» EXERCISE INSTRUCTIONS
Your answer must consist solely of the lines from the start of the entries below through the line with "Task: Return to thread list via 返回列表", unchanged.
** Opening SUPPLIED DATA block **
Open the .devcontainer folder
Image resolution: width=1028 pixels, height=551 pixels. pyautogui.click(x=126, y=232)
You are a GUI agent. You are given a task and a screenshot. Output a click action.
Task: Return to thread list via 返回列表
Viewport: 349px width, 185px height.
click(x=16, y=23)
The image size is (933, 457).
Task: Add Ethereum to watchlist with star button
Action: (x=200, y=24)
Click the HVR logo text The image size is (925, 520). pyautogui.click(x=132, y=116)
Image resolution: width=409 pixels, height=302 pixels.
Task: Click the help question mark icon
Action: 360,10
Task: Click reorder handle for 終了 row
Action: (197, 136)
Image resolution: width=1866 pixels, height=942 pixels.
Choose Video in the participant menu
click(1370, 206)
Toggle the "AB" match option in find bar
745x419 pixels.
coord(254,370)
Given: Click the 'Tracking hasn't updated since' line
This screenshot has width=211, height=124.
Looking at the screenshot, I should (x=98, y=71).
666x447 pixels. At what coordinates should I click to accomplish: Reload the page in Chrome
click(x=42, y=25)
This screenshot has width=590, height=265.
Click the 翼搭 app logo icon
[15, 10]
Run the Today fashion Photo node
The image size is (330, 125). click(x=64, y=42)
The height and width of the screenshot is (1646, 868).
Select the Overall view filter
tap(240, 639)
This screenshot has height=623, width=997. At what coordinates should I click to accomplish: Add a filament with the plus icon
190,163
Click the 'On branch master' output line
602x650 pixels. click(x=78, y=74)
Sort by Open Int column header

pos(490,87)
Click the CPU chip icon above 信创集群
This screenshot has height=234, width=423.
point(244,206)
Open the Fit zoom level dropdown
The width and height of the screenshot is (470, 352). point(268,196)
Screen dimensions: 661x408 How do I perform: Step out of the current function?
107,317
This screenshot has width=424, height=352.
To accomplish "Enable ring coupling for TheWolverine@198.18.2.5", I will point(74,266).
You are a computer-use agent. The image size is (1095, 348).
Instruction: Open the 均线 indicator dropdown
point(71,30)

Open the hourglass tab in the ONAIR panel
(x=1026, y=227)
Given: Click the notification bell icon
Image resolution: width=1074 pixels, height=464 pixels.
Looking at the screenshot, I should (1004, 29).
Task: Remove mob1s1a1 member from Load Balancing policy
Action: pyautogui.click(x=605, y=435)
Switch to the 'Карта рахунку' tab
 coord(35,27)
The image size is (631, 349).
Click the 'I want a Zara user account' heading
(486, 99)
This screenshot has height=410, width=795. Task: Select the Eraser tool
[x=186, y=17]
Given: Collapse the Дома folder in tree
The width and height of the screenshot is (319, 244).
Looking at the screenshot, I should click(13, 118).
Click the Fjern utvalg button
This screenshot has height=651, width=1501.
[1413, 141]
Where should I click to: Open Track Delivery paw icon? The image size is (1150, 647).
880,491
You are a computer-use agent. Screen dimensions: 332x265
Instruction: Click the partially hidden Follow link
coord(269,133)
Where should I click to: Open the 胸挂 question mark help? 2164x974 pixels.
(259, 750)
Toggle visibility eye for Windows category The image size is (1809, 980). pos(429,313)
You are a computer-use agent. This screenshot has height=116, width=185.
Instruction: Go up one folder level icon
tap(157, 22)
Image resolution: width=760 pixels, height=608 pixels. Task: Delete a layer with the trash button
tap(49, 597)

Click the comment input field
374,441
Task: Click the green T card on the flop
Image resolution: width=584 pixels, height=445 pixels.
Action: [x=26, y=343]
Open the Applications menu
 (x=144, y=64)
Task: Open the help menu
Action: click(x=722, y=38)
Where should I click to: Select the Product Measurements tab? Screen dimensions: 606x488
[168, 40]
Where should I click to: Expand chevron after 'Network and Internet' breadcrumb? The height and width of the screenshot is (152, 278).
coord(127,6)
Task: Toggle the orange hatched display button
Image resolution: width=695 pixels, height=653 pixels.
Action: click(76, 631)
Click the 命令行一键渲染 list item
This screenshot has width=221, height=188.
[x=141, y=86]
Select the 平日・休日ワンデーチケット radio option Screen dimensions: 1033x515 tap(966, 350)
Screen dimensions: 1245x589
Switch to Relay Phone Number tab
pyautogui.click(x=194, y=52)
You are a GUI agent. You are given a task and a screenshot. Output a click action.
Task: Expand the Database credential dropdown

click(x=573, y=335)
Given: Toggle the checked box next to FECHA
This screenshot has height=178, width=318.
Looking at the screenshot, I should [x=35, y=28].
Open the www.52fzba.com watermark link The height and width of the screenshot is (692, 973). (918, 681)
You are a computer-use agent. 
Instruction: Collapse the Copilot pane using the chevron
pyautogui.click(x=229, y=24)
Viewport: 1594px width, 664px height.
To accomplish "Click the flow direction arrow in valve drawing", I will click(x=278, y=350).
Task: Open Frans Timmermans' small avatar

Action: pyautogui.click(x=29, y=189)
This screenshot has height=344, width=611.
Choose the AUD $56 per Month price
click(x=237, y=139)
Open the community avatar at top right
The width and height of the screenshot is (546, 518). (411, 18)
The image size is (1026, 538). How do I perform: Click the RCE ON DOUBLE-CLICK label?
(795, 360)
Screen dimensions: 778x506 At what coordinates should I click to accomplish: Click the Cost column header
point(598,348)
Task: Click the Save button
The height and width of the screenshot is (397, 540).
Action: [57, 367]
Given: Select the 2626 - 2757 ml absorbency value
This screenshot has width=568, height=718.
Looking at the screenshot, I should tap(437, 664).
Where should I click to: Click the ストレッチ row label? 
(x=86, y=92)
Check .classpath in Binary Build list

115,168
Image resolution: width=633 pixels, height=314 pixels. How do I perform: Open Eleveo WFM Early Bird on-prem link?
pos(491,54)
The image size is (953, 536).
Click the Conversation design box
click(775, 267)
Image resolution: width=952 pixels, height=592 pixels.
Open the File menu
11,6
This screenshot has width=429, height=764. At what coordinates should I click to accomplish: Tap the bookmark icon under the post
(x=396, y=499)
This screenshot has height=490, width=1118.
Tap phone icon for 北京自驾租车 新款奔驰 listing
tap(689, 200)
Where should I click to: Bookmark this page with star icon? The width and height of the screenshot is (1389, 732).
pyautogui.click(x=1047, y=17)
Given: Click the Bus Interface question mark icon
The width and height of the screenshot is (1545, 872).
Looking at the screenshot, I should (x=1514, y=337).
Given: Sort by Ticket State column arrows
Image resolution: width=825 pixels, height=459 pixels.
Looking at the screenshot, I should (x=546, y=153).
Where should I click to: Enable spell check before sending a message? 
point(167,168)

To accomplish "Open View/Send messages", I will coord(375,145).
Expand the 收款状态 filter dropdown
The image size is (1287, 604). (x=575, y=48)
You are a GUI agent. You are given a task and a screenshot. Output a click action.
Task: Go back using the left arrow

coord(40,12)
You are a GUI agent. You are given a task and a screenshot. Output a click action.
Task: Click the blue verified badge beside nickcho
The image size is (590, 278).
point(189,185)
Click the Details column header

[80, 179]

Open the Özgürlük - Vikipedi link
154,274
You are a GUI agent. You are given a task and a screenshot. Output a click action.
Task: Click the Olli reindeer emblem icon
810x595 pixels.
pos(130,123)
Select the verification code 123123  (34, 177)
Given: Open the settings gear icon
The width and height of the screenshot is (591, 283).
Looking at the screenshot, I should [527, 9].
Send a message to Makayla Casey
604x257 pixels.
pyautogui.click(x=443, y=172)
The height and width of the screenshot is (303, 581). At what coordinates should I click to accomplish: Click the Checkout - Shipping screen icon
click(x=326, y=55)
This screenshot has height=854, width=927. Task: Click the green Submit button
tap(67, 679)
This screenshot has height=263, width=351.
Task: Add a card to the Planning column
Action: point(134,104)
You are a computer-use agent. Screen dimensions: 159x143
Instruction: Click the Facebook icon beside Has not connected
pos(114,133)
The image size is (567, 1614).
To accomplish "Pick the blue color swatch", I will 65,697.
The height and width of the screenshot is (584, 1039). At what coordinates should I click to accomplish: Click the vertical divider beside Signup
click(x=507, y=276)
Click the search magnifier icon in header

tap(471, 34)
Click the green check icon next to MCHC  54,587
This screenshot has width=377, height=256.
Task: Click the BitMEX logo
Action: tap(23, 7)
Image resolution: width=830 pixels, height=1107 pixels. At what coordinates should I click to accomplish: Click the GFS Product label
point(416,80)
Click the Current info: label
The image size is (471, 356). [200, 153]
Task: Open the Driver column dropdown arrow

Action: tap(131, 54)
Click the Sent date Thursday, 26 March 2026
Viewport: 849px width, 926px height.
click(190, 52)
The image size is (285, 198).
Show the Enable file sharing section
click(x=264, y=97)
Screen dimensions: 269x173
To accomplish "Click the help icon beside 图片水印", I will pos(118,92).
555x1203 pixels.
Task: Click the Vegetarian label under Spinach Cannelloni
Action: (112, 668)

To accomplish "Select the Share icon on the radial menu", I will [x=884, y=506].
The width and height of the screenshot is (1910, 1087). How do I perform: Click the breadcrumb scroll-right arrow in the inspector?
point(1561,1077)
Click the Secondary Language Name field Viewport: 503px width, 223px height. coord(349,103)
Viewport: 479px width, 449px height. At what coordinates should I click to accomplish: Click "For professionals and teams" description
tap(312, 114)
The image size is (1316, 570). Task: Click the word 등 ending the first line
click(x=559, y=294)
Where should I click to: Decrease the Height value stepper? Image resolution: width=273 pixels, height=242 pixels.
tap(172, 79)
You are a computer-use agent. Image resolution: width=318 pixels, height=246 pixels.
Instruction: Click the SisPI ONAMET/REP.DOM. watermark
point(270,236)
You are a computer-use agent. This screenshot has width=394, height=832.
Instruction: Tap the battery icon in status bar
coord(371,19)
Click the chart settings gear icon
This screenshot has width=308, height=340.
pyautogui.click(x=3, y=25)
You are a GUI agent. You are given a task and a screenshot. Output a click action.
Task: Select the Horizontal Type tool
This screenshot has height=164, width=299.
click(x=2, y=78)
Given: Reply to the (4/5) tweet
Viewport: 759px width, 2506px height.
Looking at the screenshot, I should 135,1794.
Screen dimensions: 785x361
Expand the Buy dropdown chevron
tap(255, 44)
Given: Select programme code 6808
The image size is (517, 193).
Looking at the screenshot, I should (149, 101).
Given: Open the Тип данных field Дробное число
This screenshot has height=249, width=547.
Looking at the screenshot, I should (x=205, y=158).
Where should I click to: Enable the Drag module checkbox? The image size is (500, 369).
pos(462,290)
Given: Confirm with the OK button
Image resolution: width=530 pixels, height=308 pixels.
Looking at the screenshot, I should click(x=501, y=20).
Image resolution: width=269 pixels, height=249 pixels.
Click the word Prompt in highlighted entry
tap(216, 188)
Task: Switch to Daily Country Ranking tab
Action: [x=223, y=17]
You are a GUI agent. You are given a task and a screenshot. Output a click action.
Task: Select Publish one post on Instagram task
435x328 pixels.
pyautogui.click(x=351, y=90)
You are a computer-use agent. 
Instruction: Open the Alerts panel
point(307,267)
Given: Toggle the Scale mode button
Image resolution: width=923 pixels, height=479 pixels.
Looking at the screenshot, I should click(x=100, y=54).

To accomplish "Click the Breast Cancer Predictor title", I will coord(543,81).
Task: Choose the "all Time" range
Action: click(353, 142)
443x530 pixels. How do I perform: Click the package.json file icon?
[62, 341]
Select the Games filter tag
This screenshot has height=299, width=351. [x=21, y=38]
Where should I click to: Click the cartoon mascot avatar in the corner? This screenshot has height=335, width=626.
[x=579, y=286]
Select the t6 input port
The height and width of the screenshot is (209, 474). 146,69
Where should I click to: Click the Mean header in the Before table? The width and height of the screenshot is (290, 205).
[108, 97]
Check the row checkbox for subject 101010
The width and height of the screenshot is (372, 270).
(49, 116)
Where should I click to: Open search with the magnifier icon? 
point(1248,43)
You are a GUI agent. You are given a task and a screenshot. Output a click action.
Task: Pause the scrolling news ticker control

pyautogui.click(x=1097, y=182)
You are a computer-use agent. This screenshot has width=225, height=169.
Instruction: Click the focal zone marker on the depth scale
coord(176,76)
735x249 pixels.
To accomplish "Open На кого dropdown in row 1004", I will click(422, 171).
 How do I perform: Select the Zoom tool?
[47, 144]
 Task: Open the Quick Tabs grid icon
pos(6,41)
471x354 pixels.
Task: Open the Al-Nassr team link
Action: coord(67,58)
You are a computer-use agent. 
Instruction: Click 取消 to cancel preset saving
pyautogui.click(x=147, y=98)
** Closing SUPPLIED DATA block **
» YOUR SOLUTION
Open the .devcontainer folder
Image resolution: width=1028 pixels, height=551 pixels. pyautogui.click(x=126, y=232)
You are a GUI agent. You are given a task and a screenshot. Output a click action.
Task: Return to thread list via 返回列表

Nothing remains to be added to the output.